Nostalgia é algo difícil de racionalizar sobre, e é estranho e ao mesmo tempo admirável como um filme como Conta Comigo une tantas gerações, do material original com King recobrando parte de sua vida enquanto moleque junto dos seus colegas até aqueles que acompanharam as reprises vespertinas na TV aberta principalmente na década de noventa (meu caso foi numa sessão perdida do Corujão da Globo, já na década de 2000), em torno de um mesmo tempo: a infância. Não há nada mais inocente e facilmente identificável, tenha-se hoje 20, 30 ou sei lá 70 anos, que a jornada de quatro garotos que partem em uma aventura pelo bel prazer de descobrir, de se aventurar e viver coisas plenamente possíveis se você for criança e tiver amigos ao seu lado.

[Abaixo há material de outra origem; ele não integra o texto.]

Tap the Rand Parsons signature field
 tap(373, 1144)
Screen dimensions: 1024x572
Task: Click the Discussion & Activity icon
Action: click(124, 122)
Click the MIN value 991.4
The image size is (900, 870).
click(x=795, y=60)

O tratado sobre amizade ainda no conto de King, que ganhou no título dessa adaptação para o cinema um reforço, é mais do que tudo um tributo à infância, ao período onde qualquer andança que ultrapasse os limites da vizinhança já é a maior das jornadas, quando o desejo de descobrir, como os moleques aqui estão ávidos a verem o corpo de um garoto próximo a um trilho de trem, custe o que custar, justamente porque as consequências não são exatamente bem calculadas quando se é um menino e cada passo fora da zona conhecida já é a possibilidade de um mundo novo. Os meninos de Conta Comigo, dessa forma, não são muito diferentes de qualquer outros de qualquer outro lugar; são uma espécie de alquimia de características reconhecíveis em cada um, na verdade – todos que se identificam com o filme foram ou tiveram amigos como aqueles, à sua maneira.
Partindo dessas figuras facilmente identificáveis, Conta Comigo, que nos oferece o ponto de vista de Gordie, o único deles que se deu bem na vida, realizou o sonho de ser escritor e é agora o narrador-protagonista de suas memórias de criança, transforma os três amigos em entidades, que funcionam como símbolos de um tempo, entalhados por boas recordações, como aquele filme que você não vê há anos e que permanece maravilhoso na sua memória, aquela comida que você provou há anos e que na sua cabeça mantém-se maravilhosa ou mesmo aquele seu saudoso amigo que não vê há bastante tempo com o qual teve momentos fantásticos e talvez ache que ainda possam se dar bem.
Mas, como informa o narrador ao final, não há amigos como aqueles de quando você tinha 12 anos de idade, quando a inocência e o espírito de aventura eram pulsantes. Infelizmente, crescer é inevitável, e para isso, como fez Gordie, é necessário guardar todas aquelas aventuras pueris, as brincadeiras com a garotada, e muitos daqueles amigos, que eram as pessoas mais legais do mundo em algum lugar da memória – que eventualmente torno a recobrar sempre que resolvo assistir Conta Comigo mais uma vez.